Sarah R. Arvey, PhD, senior manager of Research and Evaluation at LIVESTRONG, says the next steps for the Essential Elements of Survivorship Care Project are to refine the definitions, lead efforts toward the integration of survivorship care into the cancer care continuum and conduct research that will provide solid evidence that backs the recommendations.

“As part of the project … we will develop a toolkit with a roadmap and necessary tools to aid survivorship care providers in integrating the essential elements into practice.”

...We will develop a toolkit with a roadmap and necessary tools to aid survivorship care providers in integrating the essential elements into practice.

—Sarah R. Arvey, PhD, LIVESTRONG

Arvey says the project is critical right now since the COC has added a survivorship care plan to its 2012 accreditation standards. The survivorship care plan is given to the patient at the completion of treatment and “contains a record of care received, important disease characteristics, and a follow-up care plan incorporating available and recognized evidence-based standards of care, when available.” The plan is listed as the first item in the 20 essential elements.

The COC has more than 1,500 accredited cancer programs in the United States and Pureto Rico, representing 30 percent of general hospitals that provide care to about 70 percent of newly diagnosed cancer patients annually.

The Essential Elements

The eight-page “The Essential Elements of Survivorship Care: A LIVESTRONG Brief” document divides the elements into three tiers: must have, should have and strive to have, that were synthesized using a series of five consensus-building activities and panel discussions.

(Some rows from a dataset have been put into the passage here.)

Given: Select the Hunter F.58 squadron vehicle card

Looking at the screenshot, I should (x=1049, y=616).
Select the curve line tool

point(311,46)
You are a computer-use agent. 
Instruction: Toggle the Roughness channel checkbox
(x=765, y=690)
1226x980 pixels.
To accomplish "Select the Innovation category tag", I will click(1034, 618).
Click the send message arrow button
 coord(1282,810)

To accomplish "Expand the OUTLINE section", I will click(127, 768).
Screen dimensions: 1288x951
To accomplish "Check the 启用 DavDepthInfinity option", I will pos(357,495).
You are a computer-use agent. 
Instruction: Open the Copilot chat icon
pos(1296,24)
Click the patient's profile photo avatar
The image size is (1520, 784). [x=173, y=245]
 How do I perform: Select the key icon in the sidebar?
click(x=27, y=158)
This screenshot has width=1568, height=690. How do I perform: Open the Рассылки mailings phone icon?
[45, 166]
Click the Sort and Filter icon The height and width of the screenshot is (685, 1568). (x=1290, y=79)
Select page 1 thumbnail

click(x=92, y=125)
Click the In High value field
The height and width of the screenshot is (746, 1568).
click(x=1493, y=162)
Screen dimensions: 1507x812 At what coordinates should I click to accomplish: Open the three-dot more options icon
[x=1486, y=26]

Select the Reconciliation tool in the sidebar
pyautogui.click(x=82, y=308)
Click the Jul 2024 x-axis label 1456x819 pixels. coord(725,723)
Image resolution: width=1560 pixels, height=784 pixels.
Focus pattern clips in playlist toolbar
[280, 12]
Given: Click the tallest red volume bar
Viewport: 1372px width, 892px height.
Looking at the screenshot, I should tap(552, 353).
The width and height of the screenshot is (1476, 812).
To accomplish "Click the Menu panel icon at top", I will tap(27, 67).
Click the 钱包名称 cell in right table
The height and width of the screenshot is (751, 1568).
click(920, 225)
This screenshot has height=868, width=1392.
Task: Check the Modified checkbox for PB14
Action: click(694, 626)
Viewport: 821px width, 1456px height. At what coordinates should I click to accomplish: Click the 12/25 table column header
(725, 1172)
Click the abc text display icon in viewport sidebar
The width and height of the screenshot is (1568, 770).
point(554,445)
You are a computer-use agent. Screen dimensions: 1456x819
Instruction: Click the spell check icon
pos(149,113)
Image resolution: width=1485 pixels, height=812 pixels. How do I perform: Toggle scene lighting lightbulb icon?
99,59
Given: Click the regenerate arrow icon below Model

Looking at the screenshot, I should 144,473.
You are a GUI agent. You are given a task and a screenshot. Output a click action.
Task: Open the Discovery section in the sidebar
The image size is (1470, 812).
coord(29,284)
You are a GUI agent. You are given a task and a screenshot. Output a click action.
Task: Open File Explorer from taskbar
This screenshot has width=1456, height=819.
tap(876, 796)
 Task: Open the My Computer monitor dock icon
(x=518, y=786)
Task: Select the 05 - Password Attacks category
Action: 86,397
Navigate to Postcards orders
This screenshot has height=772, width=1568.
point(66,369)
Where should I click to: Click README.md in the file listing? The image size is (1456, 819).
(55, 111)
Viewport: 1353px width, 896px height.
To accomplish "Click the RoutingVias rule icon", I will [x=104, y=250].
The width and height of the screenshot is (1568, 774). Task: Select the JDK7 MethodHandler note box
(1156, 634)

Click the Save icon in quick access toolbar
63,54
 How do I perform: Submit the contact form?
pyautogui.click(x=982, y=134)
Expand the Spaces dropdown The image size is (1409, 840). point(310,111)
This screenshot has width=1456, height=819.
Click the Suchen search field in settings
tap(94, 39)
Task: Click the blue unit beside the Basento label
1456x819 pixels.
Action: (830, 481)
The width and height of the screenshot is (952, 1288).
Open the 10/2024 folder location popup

Tier 1: Consensus Elements

All medical settings MUST provide direct access or referral to the following elements of care:

> Survivorship care plan, psychosocial care plan and treatment summary
> Screening for new cancers and surveillance for recurrence
> Care coordination strategy, which addresses care coordination with primary care physicians and primary oncologists
> Health promotion education
> Symptom management and palliative care

Tier 2: High-Need Elements

All medical settings SHOULD provide direct access or referral to these elements of care for high-need patients and to all patients when possible:

> Late effects education
> Psychosocial assessment
> Comprehensive medical assessment
> Nutrition services, physical activity services and weight management
> Transition visit and cancer-specific transition visit
> Psychosocial care
> Rehabilitation for late effects
> Family and caregiver support
> Patient navigation
> Educational information about survivorship and program offerings

Tier 3: Strive Elements

All medical settings should STRIVE to provide direct access or referral to these elements of care:

> Self-advocacy skills training
> Counseling for practical issues
> Ongoing quality-improvement activities
> Referral to specialty care
> Continuing medical education

LIVESTRONG Hopes to Create Standards in Field

There are eight survivorship centers in the LIVESTRONG Survivorship Center of Excellence Network, including Abramson Cancer Center of the University of Pennsylvania, Dana-Farber Cancer Institute, University of California, Los Angeles’ Jonsson Comprehensive Cancer Center, Fred Hutchinson Cancer Research Center, Memorial Sloan-Kettering Cancer Center, The Ohio State University Comprehensive Cancer Center—James Cancer Hospital and Solove Research Institute, University of Colorado Cancer Center, University of North Carolina at Chapel Hill Lineberger Comprehensive Cancer Center.

Each of the centers receives funding from LIVESTRONG to create and maintain a survivorship program that has psychosocial, clinical and research components as well as community partners.

Numerous other survivorship programs exist in cancer centers across the country, but there is no standardization. By releasing the essential elements, LIVESTRONG hopes to create a standard for programs going forward.